As an interesting twist, this new world may be a strike against the idea that a giant hypothetical planet, popularly known as Planet Nine, is lurking in the outer reaches of the solar system. Its orbit doesn’t seem to line up with that theory. Time will probably tell, because Planet Nine—if it does exist—is running out of places to hide.

Medicaid cuts could cause thousands of excess deaths by 2034

Basu, Sanjay et al. “Projected Health System and Economic Impacts of 2025 Medicaid Policy Proposals.” JAMA Health Forum.

There has been a lot of speculation about the extreme Medicaid cuts in the recently passed Big Beautiful Bill, but a new report summarizes the predicted effects with devastating brevity. 

“CBO projections suggest 7.6 million individuals in the US would become uninsured by 2034 due to Medicaid policy changes” resulting in an annual increase of “approximately 1,484 excess deaths, 94,802 preventable hospitalizations” and “1.6 million people delaying care due to cost,” said researchers led by Sanjay Basu of the University of California, San Francisco.

This is a conservative estimate: In the higher-impact scenario where more than 14 million people lose Medicaid by 2034, annual impacts “are estimated be substantially greater: 2,284 excess deaths, 145,946 preventable hospitalizations [and] 2.5 million people delaying care,” according to the study.

This analysis doesn’t include the cutting of subsidies to the Affordable Care Act Marketplace plans or possible changes to Medicare, which will compound these negative effects. At the risk of sounding glib…seems bad!
───
- Action item
How might the science news roundup above go on from its last line? Extend it with the next few paragraphs.

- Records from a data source
───
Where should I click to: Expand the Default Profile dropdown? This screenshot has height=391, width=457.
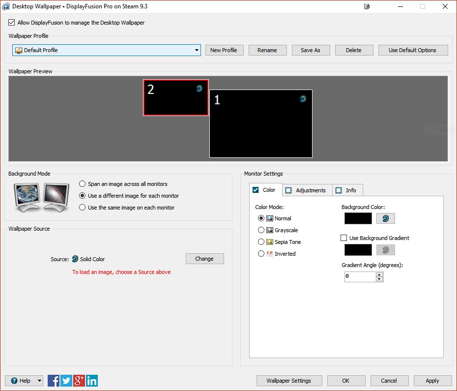(x=197, y=50)
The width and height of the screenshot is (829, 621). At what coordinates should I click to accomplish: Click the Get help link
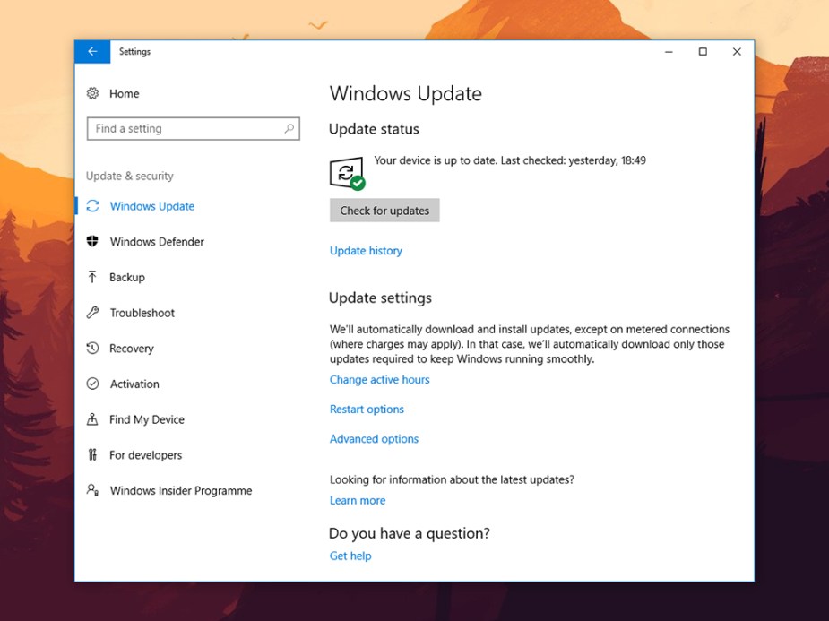(x=350, y=556)
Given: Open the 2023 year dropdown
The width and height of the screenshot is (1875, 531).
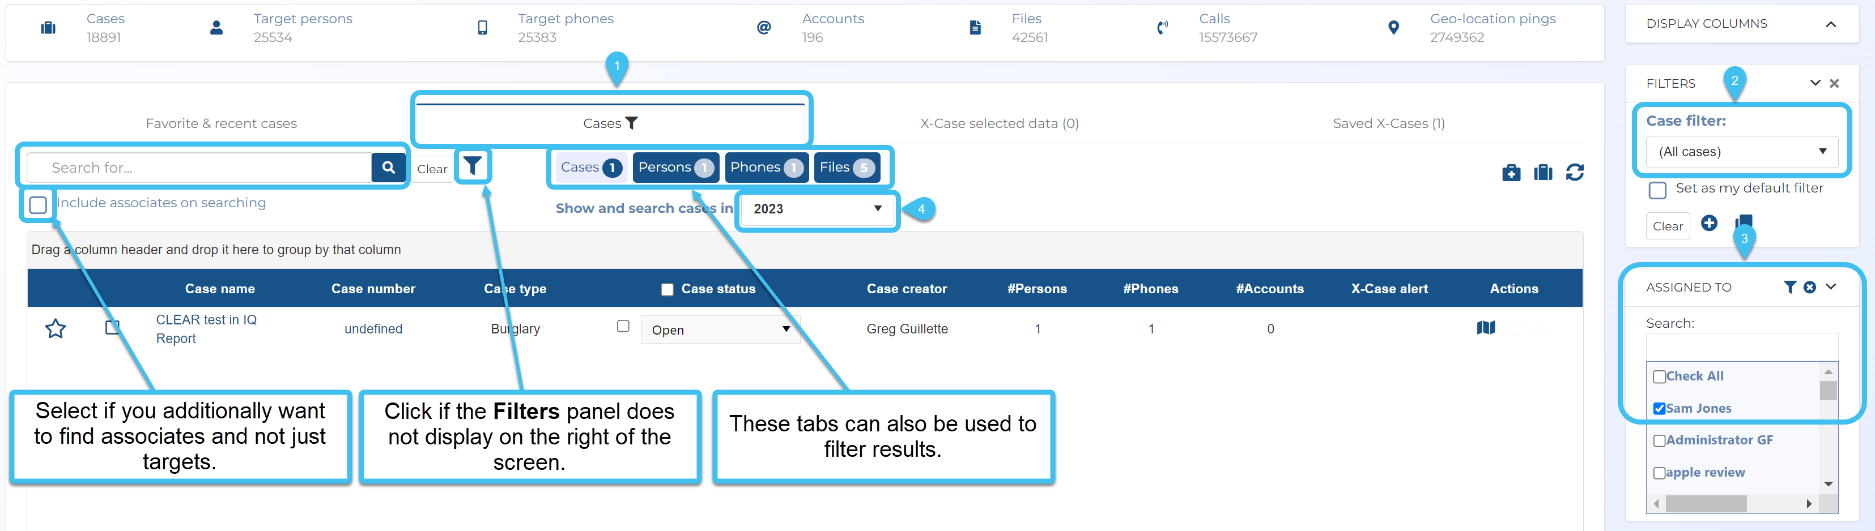Looking at the screenshot, I should pyautogui.click(x=817, y=209).
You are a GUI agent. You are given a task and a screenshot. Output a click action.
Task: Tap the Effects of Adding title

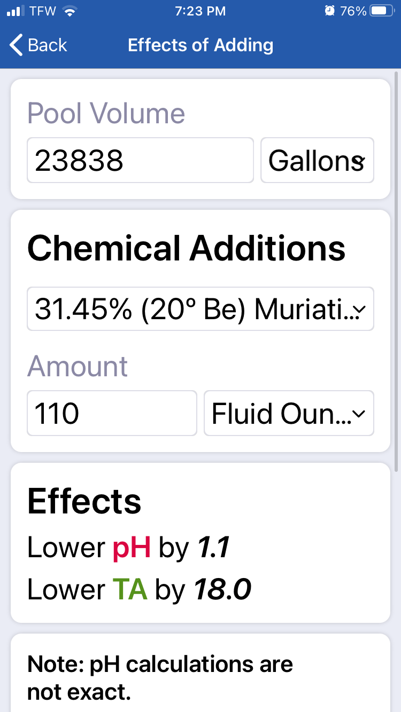coord(201,45)
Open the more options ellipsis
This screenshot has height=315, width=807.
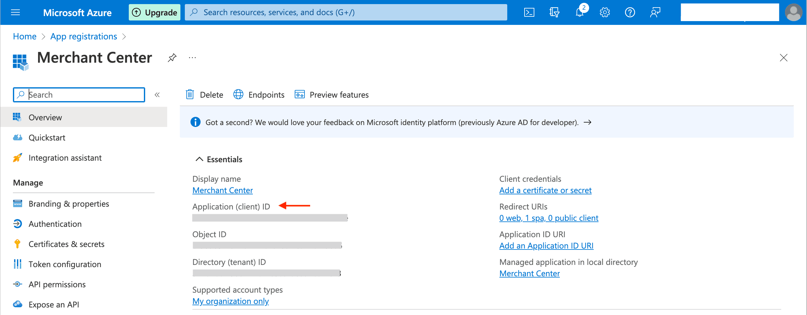192,58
───
- Task answer
Eternal sunsets for the Yangshao dead

Chen, Yuqing. “Cosmology in the Orientation of Neolithic Burials in Central China: The Xipo and Qingliangsi Cemeteries.” Journal of World Prehistory.

You can tell a lot about a culture from the way it treats its living (see above) but also from the way it treats its dead. 

With that in mind, Yuqing Chen of Durham University set out to better understand the Yangshao culture (仰韶) of central China, which spanned 4700–2800 BCE, by cataloging the orientations of graves of people buried at the Xipo and Qingliangsi burial grounds.

This work is overflowing with cool insights, from the careful placement of goods inside graves, like cooking pots and ovens, to reconstructions of the Neolithic sky, to an explanation of the Gaitian model of the universe in which “the sky was perceived as a lid parallel to the Earth, and the celestial bodies, such as the Sun, were thought to move within the lid,” according to the study. 

A diagram of the Gaitian model. Image: Wu, 2020

Ultimately, Chen concluded that the predominately westward orientations of the Neolithic graves did not necessarily reflect “the importance of particular astronomical phenomena known to have been important in later times (e.g. the Milky Way or the star Antares), but rather the direction in which sunsets are most commonly seen throughout the year.”

“It is suggested that in the cosmology of the Late Neolithic period, the Sun was perceived to play a key role throughout the year in the worlds of the living and the dead, by maintaining the harmony of sky, Earth and human,” she said.